::: Data provided :::

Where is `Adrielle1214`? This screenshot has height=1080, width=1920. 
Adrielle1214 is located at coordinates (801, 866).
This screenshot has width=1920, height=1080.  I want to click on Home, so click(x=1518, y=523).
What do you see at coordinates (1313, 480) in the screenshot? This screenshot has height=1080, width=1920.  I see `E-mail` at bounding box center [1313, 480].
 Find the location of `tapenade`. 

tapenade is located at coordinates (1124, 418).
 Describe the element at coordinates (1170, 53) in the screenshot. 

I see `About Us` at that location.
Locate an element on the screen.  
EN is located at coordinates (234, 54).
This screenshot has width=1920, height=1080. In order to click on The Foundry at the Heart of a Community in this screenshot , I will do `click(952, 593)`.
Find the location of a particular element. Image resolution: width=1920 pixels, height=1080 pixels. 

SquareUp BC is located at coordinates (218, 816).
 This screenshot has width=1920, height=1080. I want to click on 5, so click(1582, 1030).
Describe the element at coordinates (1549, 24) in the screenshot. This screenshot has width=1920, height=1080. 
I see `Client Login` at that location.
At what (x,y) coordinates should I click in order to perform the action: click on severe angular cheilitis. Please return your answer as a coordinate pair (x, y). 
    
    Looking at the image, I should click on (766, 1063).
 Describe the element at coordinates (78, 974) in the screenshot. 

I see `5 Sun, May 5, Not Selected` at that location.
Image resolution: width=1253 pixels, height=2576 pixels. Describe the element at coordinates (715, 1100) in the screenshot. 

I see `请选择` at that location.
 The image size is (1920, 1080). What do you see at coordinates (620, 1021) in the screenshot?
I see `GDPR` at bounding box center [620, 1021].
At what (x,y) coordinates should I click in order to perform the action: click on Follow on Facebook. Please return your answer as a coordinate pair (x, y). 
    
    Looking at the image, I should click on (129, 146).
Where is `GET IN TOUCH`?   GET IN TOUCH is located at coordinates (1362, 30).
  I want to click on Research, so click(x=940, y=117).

:::

■ Work to do ■
Pull out each line above that contains the word "order". Capital and small letters must match.

■ Expected answer ■
This screenshot has width=1920, height=1080. In order to click on The Foundry at the Heart of a Community in this screenshot , I will do `click(952, 593)`.
At what (x,y) coordinates should I click in order to perform the action: click on severe angular cheilitis. Please return your answer as a coordinate pair (x, y). 
At what (x,y) coordinates should I click in order to perform the action: click on Follow on Facebook. Please return your answer as a coordinate pair (x, y). 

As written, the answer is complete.